Dazu ein Auszug aus einer Pressemitteilung des grünen Landtags-Abgeordneten Martin Stümpfig:

„Das Beispiel Wargolshausen im Landkreis Rhön-Grabfeld zeigt noch einmal, wie irrsinnig der jetzige Beschluss wäre: 2018 wurde mit dem Bau begonnen – nachdem alles neu genehmigt war. Neue Wege wurden gebaut, Fundamente für die zehn Windkraftanlagen betoniert – acht sind mittlerweile vollständig fertig gestellt, bei zwei steht die Schalung und dann kam der Baustopp. Zusammen gezählt würde hier – wenn das alles wieder zerstört und rausgerissen werden muss – ein Schaden von 10 Millionen Euro entstehen.

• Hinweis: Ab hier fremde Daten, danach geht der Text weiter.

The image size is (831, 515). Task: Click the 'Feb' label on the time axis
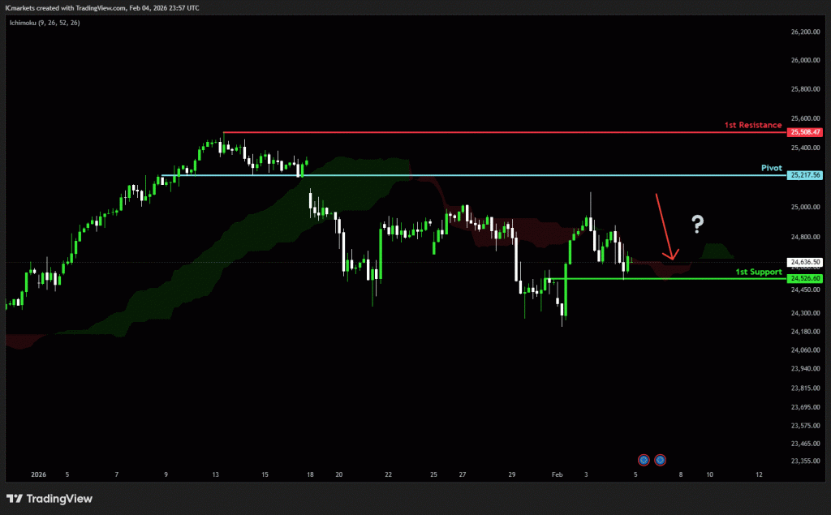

Aber das Projekt hätte für die Region noch weitaus mehr Nutzen, wenn es verwirklicht wird. Insgesamt hat es ein Volumen von 47 Millionen – regionale bayerische Firmen würden davon profitieren  – SKF in Schweinfurt zum Beispiel,  Schäffler als Zulieferer –  Dutzende und aber Dutzende Arbeiter hätten hier mehrere Monat Arbeit – und das in Zeiten von Corona. Der CSU-Bürgermeister vor Ort ist dafür. Er betont, dass es Bürgerinnen und Bürger aus seinem Ort sind, die sich hier engagierten und investieren.“

Es handelt sich hier wohlgemerkt um ein Projekt der Bürgerinnen und Bürger vor Ort. Wenn ein (anscheinend sogar zweimal!) genehmigtes Projekt sich nicht auf die Genehmigung verlassen kann, dann kann man von Rechtsicherheit wohl kaum sprechen. Es ist nachvollziehbar, wenn der Abgeordnete sich an eine Bananenrepublik erinnert fühlt.